Fusion power

Nuclear fusion reactors

Fusion power is a promising form of energy generation. It seeks to replicate the process that powers the sun and stars: nuclear fusion. In a fusion reaction, two light atomic nuclei, typically isotopes of hydrogen called deuterium and tritium, are forced together at extremely high temperatures and pressures. When these nuclei fuse, they form a heavier nucleus, releasing a tremendous amount of energy in the process.

Clean energy

The energy released from this nuclear merge is several times greater than that released from nuclear fission. Nuclear fission is the process currently used in nuclear power plants. Additionally, fusion reactions produce little to no radioactive waste and don’t emit greenhouse gases. This makes fusion a potentially cleaner and safer energy source compared to traditional fossil fuels and even nuclear fission.

Power of the stars

Achieving controlled nuclear fusion reactions on Earth has been a significant scientific and engineering challenge. Fusion reactions require extreme conditions of temperature and pressure to overcome the electrostatic repulsion between positively charged atomic nuclei and bring them close enough together to undergo fusion. These conditions are typically found in the cores of stars.

Achieving sustained and controlled reactions

Researchers and engineers have been developing fusion reactors. These devices are designed to replicate these extreme conditions on Earth, but in a controlled environment. One of the most promising approaches is magnetic confinement fusion. Which uses powerful magnetic fields to confine and control the hot plasma where fusion reactions occur. Another approach is inertial confinement fusion. This approach uses intense laser or particle beams to compress and heat a fuel pellet containing fusion fuel.

Despite decades of research and progress, practical fusion power plants are still in the experimental stage. However, numerous international collaborations and private ventures are actively working toward achieving sustained and controlled fusion reactions. Eventually leading to the development of commercial fusion power plants. If successful, fusion power has the potential to provide a virtually limitless and sustainable source of clean energy for humanity’s future energy needs.

Astrol pulsed power switches in fusion applications

An ultra-fast IGBT-based DC breaker is a cutting-edge device designed for short circuit protection in nuclear fusion or fusion power systems. Let’s break down the components and functionality.

Ultra-fast IGBT (Insulated Gate Bipolar Transistor)

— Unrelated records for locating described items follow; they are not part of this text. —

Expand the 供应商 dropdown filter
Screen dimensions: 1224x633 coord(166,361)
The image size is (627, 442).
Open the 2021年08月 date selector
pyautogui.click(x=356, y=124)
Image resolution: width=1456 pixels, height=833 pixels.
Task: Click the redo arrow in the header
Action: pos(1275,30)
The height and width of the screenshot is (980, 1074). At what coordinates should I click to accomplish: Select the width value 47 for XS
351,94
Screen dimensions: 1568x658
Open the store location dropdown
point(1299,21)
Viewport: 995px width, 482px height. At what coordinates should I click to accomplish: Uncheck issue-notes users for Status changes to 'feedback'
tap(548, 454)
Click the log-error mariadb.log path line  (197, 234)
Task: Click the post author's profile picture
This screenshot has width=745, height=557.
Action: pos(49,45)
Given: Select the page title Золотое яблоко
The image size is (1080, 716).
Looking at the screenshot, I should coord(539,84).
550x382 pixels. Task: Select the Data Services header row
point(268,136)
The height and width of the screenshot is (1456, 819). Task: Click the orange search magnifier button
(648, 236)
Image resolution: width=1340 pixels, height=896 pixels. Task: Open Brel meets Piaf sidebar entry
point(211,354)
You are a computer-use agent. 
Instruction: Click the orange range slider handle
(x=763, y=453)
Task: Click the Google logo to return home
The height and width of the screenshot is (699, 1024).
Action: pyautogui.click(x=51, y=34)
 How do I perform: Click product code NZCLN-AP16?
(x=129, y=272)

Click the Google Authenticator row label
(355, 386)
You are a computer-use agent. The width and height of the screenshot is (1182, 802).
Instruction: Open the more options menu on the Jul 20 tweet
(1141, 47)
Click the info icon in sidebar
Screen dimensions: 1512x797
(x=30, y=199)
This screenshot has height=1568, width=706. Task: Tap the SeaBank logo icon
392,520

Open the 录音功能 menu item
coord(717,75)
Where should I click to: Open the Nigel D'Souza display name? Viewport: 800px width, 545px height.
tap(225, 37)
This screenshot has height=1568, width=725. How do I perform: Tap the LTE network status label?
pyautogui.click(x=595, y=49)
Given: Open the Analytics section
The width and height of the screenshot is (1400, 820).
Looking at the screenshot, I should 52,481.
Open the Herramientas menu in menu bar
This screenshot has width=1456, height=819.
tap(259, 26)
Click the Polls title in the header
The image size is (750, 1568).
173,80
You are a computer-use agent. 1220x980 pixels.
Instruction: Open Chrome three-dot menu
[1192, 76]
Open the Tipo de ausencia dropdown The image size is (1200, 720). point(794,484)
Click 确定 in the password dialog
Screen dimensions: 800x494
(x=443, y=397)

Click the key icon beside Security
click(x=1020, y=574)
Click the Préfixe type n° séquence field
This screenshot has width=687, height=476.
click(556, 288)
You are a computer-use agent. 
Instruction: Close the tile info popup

We use Semiconductor devices such as IGBTs for power electronics applications. They combine the advantages of MOSFETs (Metal-Oxide-Semiconductor Field-Effect Transistors) with the high-current capability of bipolar transistors. The switching speed (the time it takes for the device to turn on and off) in an ultra-fast IGBTis optimized for rapid operation.

DC Breaker

In fusion power systems, a DC breaker serves as a protective device that interrupts the flow of direct current (DC) in the event of a short circuit or other fault condition. Its primary function is to prevent damage to equipment and ensure the safety of the overall system.

Short Circuit Protection

Short circuits can occur when there is an unintended connection between two points in the electrical circuit. This results in a sudden surge of current. Because of the involvement of high voltages and currents in a fusion power system, short circuit protection is essential to prevent damage to sensitive components and ensure the safe operation of the system.

Functionality

An ultra-fast IGBT-based DC breaker is designed to detect short circuit conditions and quickly interrupt the flow of current to isolate the fault. The ultra-fast switching speed of the IGBT allows the breaker to respond rapidly to short circuit events. Doing so it minimises the duration of the fault and reduces the risk of damage to the system.

Advantages:

  • High-Speed Operation: Ultra-fast IGBTs enable the breaker to respond to short circuit events within microseconds. Minimizing the impact on system operation.
  • High Current Handling Capacity: IGBTs can handle high currents. Making them suitable for use in fusion power systems where large amounts of electrical power are involved.
  • Reliability: IGBT-based breakers are known for their reliability and long-term performance, ensuring the continued safe operation of fusion power systems.

Applications:

Ultra-fast IGBT-based DC breakers find applications in various areas of fusion power systems, including plasma heating and control, magnetic confinement, and power conversion and distribution. They play a crucial role in ensuring the safety and reliability of these complex and high-power systems.